### REQUEST 1
In the passage on telling Tropical Kingbird apart from similar species, condense the paragraph beginning "Western Kingbird (Tyrannus verticalis) is distinguishable" into a short bulleted list that keeps its main facts.
### REQUEST 2
Continue the passage on telling Tropical Kingbird apart from similar species, picking up after its final sentence.

== PROVIDED TEXT ==

The range of Tropical Kingbird overlaps in eastern Mexico with that of very similar Couch’s Kingbird (Tyrannus couchii), from which it is best distinguished by voice (see Vocalizations). Tropical Kingbird is slightly smaller than Couch’s Kingbird, but Tropical’s bill is longer (Stouffer and Chesser 1998). Couch’s has paler brown wings and tail and a shallower fork in the tail, although there is considerable overlap between the two species (Traylor 1979a, Zimmer 1985, Pyle 1997).
Cassin’s Kingbird (Tyrannus vociferans) is distinguished from Tropical Kingbird by a dark gray breast band, lighter face, more squared tail, and shorter, thinner bill (Zimmer 1985). Additionally, the outer web of the outermost pair of rectrices is paler than in Cassin’s Kingbirds (Rea 1969).
Western Kingbird (Tyrannus verticalis) is distinguishable from Tropical Kingbird by less extensive and duller yellow underparts and lighter face. The tail of Western Kingbird is usually blacker and more squared (Zimmer 1985), the bill is shorter and thinner (Zimmer 1985), and the outer webs of the outermost pair of rectrices of Western Kingbird are white or yellowish (Rea 1969).
Tropical Kingbird also resembles White-throated Kingbird (Tyrannus albogularis) of South America, but White-throated is smaller, has lighter gray head, and has a yellow (not olive) chest.
Also somewhat similar to Snowy-throated Kingbird (Tyrannus niveigularis) of northwestern South America. Snowy-throated Kingbird is slightly smaller; has darker, more contrasting lores and auriculars (imparting a more "masked" appearance to the sides of the face); it is paler yellow below with a more extensively white throat (i.e., it has a broader, more obvious "bib"); the upperparts are grayer; and tail is square tipped, not notched as in Tropical (see Hilty and Brown 1986, Ridgely and Tudor 1994, and Phillips 1994 for further details).

===
== LISTED RECORDS ==

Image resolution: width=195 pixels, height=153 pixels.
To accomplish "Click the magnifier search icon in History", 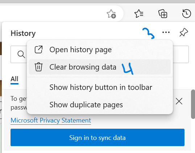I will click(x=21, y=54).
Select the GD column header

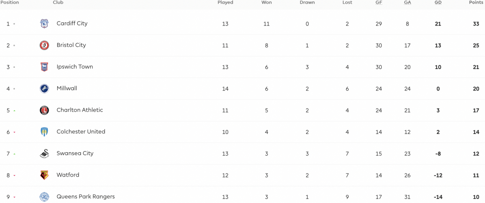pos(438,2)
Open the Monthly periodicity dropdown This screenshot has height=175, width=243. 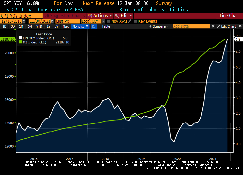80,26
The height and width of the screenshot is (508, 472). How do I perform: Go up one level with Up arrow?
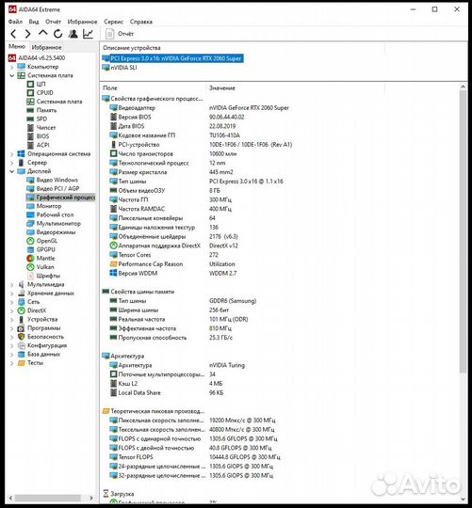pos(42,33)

===
== LISTED RECORDS ==

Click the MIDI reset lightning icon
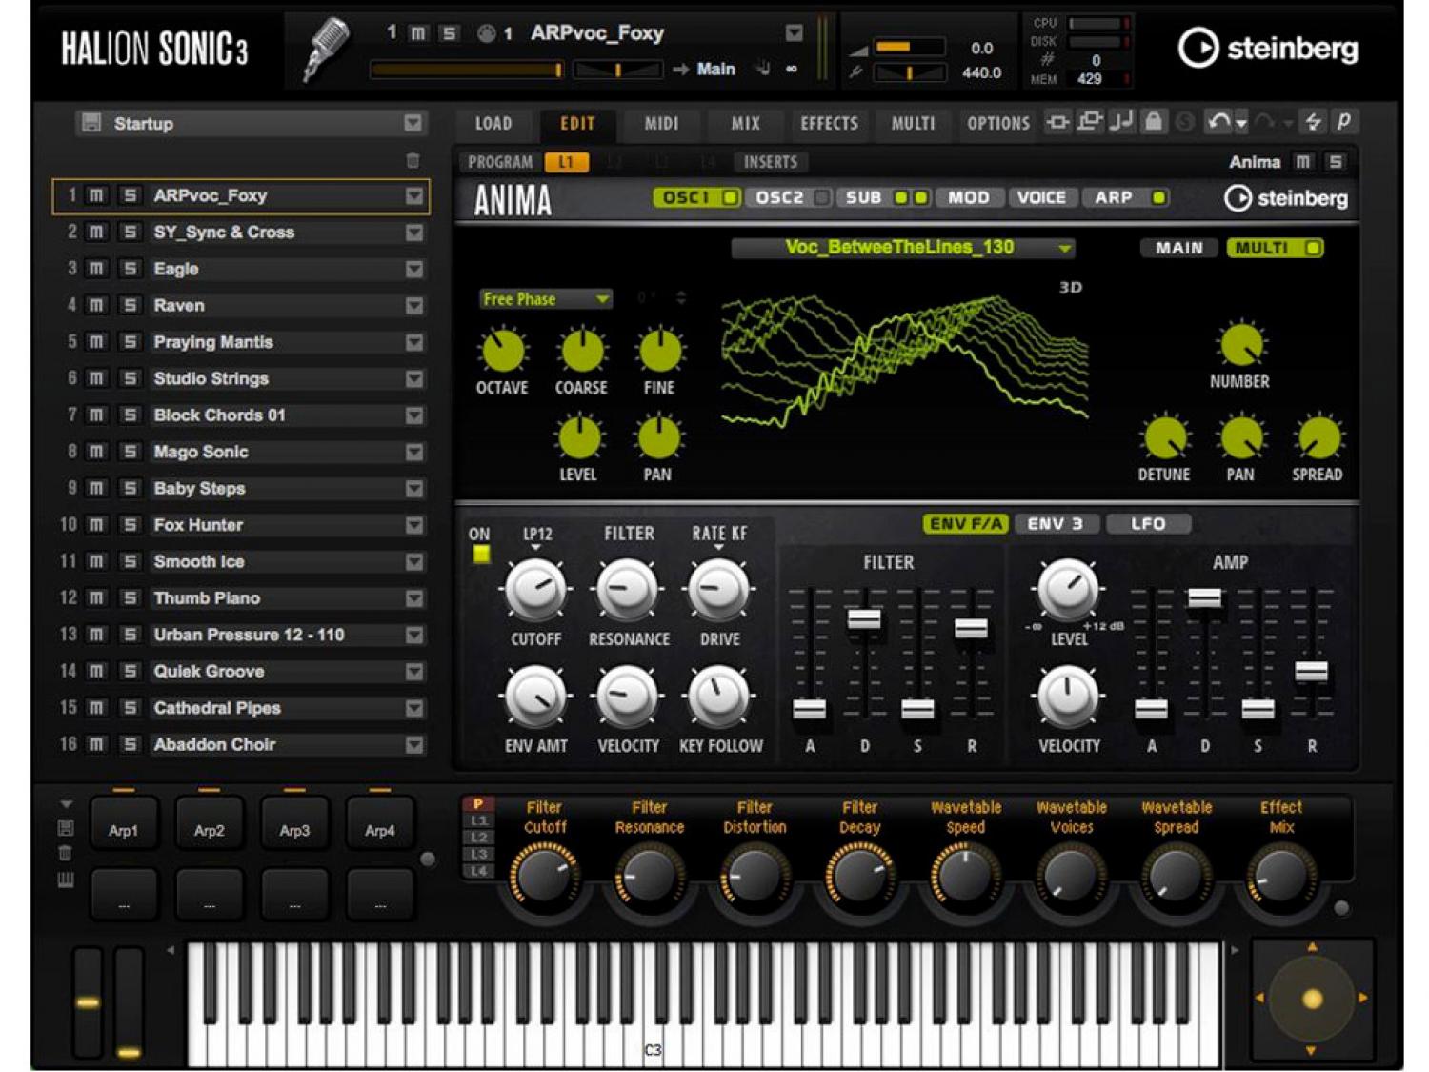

===

### EXERCISE ANSWER 1
Western Kingbird differs from Tropical Kingbird in:
- Underparts: yellow is less extensive and duller
- Face: lighter
- Tail: usually blacker and more squared (Zimmer 1985)
- Bill: shorter and thinner (Zimmer 1985)
- Outermost pair of rectrices: outer webs are white or yellowish (Rea 1969)

### EXERCISE ANSWER 2
Adult: Sexes similar, other than in the degree to which the outer primaries are modified (see below). Top and sides of head gray, with dusky auriculars and lores, and a concealed reddish orange crown patch. The back and rump are grayish olive, and the wings are dull brown or blackish. The wing coverts are edged gray; secondaries are edged whitish. The inner webs of the outer primaries of males are distinctly notched, and those of females slightly notched (notches on P6–P10 extend ≥8 mm from tip in males, <8 mm from tip in females; Pyle et al. 1987). Rectrices brownish black; tail slightly notched. Throat grayish white, shading to pale gray on foreneck and olive chest. Rest of underparts yellow, with black bill and feet (Ridgely and Gwynne 1989, Stiles and Skutch 1989, Howell and Webb 1995). Males are slightly larger than females in South America (Jahn et al. 2010b), but otherwise sexes are very similar, except for slight differences noted above.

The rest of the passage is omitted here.